Immediately, I knew what’s going on and where this research will lead me. You can easily notice that remote content is embedded in the website, in this case in’s an advertisement, and based on bucket’s name, I assume it belongs to sport gambling company (dabblebet.com). However message states that this bucket does not exist, probably it was used in the past to serve ads. If it does not exist, we can create bucket with identical name and path and save the content we want.
It has additional advantage, because it’s an advertisement, so it might be displayed on many other sites.
In this case, HTML file is loaded, which allows to push own content into the site, including java script code. It’s basically, vulnerability known as frame injection. Someone can serve his on own fake ads, execute js scripts or use it for watering hole attack.
So, I decided to search for exposed s3 buckets and check what are the chances that someone load content from non existing buckets. Of course, when you go into journey with Amazon buckets, data leaks are something that cannot be missed, during the research I found many examples of client’s data, backups or credentials that are publicly accessible.
Bucket takeover attack
It’s quite similar to subdomain takeover, which is type of attack when malicious actor register a non existing domain to take control over another, legitimate domain, often using CNAME record in DNS. When CNAME points to non existing domain, and it’s still in use, someone can push his own content into the site resulting total compromise. It can be masked as a legitimate website but used for phishing purposes or display political/activist content. Subdomain takeover is also popular in bug bounty hunting.
However, in bucket takeover attack, attacker can control only one part of the site, like remotely loaded HTML content or js script. It’s more stealthy, because owner is still in possession of the site and might not notice that he serves malicious ads or scripts. Unfortunately, it has many limitations — content is embedded only on specific subsites and scripts are loaded from different domain: amazonaws.com.
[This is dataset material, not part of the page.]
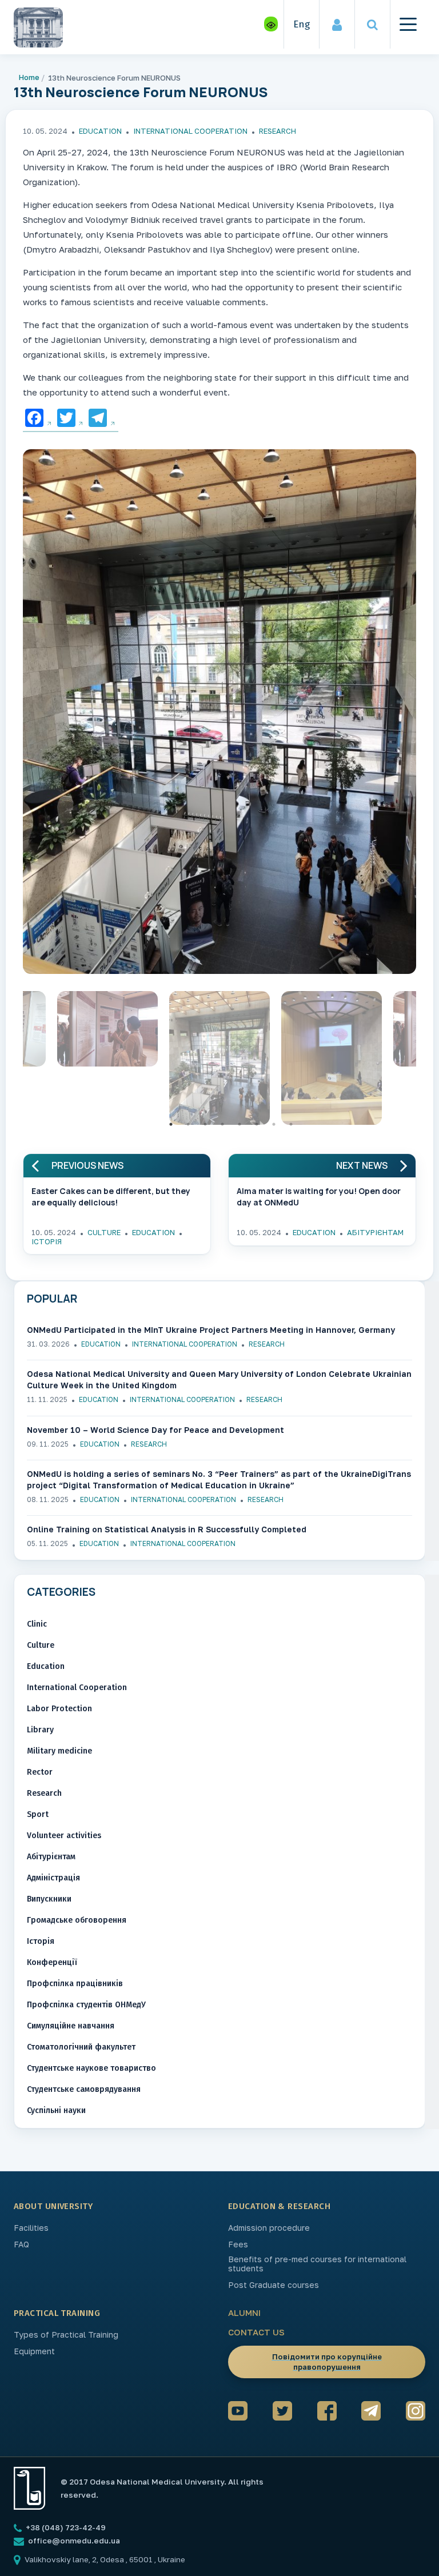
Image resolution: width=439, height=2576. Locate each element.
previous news (87, 1166)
So I registered new bucket under the name “media.dabblebet.com” and pushed following content.
I put dummy text message as a proof of concept of vulnerability, although attacker can do more harmful things.
Get visitor’s IP address
Detection — How to
Amazon Simple Storage Service (Amazon S3) consists of seven main regions
- South America
- Middle East
and each of them include many endpoints names, for example:
- US Ohio — s3.us-east-2.amazonaws.com
- Ireland — s3.eu-west-1.amazonaws.com
- Singapore — s3.ap-southeast-1.amazonaws.com
Full list of valid endpoints and regions you can find here → https://docs.aws.amazon.com/general/latest/gr/rande.html#s3_region
You have to know names of the endpoints to search for it in the Internet, precisely speaking in website HTML code.
There are many services to search internet for keywords or specific elements, one of the most popular is publicwww.com or censys.io. Luckily, Binaryedge.io supports free text search, what gives opportunity to detect links or text which refers to one of the mentioned regions of AWS S3. In addition, it detect staging and testing websites which are still in develop, so it’s higher chance that bucket will be open.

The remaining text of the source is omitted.